One hundred and forty-five of these were insane, sixty-two
were criminals, and one hundred and ninety-seven drunkards.
Of course all this cannot be attributed to alcohol
alone. There is first to be considered a probable
variation in the nervous system which is expressed
in the alcoholic habit; second, the environment consisting
in poverty, bad associates, etc., which the alcoholic
habit brings; third, the alcohol alone. That
defective inheritance so frequently takes the form
of alcoholism is largely due to the environment.

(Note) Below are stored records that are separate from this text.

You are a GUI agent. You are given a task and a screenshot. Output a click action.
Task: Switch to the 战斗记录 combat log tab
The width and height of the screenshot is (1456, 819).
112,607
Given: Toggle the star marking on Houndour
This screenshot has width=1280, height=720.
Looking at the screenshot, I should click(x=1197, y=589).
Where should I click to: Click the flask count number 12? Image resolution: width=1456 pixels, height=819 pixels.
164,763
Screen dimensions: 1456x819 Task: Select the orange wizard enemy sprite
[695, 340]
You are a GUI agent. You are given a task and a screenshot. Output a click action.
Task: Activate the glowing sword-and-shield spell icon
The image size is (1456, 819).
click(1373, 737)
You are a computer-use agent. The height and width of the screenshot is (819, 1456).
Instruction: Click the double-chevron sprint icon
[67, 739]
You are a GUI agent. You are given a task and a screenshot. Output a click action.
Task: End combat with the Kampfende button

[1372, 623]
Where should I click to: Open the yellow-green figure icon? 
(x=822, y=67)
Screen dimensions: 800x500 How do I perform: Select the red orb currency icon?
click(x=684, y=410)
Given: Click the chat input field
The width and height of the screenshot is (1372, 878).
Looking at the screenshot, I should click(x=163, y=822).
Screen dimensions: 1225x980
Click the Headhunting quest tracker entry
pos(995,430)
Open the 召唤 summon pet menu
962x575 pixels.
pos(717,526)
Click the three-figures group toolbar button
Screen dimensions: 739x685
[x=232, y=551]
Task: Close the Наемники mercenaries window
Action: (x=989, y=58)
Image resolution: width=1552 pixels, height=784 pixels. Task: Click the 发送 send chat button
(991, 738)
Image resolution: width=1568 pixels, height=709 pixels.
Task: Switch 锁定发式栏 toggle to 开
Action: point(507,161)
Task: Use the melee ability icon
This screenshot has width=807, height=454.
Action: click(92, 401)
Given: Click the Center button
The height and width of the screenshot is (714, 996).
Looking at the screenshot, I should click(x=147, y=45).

There has never been the opportunity to study on a
large scale the effect of the complete deprivation
of alcohol from a people living in the environment
of modern civilization. There is a possibility,
and even probability, that the defective nervous organization
which predisposes to alcoholism would seek satisfaction
in the use of some other sedative drug. So complex
are all the interrelations of the social system that
it would be possible to regard alcohol as an agent
useful in removing the defective, were it not for
its long-enduring action and its effects on the descendants,
procreation not being affected by its use.